Making use of "visNetwork" package and some related learning materials,I wrote a function myself ploting Network of Presidents and their speech emotions.
- Overview of the output
Since the nodes and links are too much, I only used half of the data to generate this plot.
*For unpopular president candidates like Donald Trump (losing on popular vote), emotions are more to the intensive side,such as "Joy" and "Disgust".
*Popular presidents like Eisenhower at his second term, tend to have more steady emotion scores, the biggest part being "trust".
*Even though individual "unpopular" president, like Trump, demostrated an intense emotion during his speech, this group as a whole does not differ much from the "popular" one in term of emotion level.
I have change the plot to allow interaction.
I created a public website to allow you play with it: www.ruxuepeng.tech
##Have fun!
Some ideas on how you may interact with it
- drag the graph to center your desirable node point, zoom in, click on it
- drag the point to get a clear view of the connections between president and their emotions during speech
- use the "selection by id" bar on the topleft corner to highlight the president or emotion you want to observe
- use the "selection by group" bar on the left to observe "unpopular" group data with "popular" group data
- try creating your own cool graph by refering to the "Network_flora.R" function file in lib folder
Following suggestions by RICH FITZJOHN (@richfitz).

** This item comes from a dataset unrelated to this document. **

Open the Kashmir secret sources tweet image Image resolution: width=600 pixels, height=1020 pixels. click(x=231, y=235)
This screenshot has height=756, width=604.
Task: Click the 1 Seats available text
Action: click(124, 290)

This folder is orgarnized as follows.
proj/
├── lib/
├── data/
├── doc/
├── figs/
└── output/
To reproduce the result:
Please see each subfolder for a README file.
Main result can be reproduced from the rp2815-proj1.Rmd file in the lib forder.
Before you start, please clone/download this entire project folder and set R/Rstudio working directory at the Doc folder of this project
Further Learning Materials:
blog of Max Ghenis for Readability index
"visNetwork" package and some related learning materials
Thank you for reading this little story, about how a girl solved her puzzle by rolling up her sleeves and digging in data science.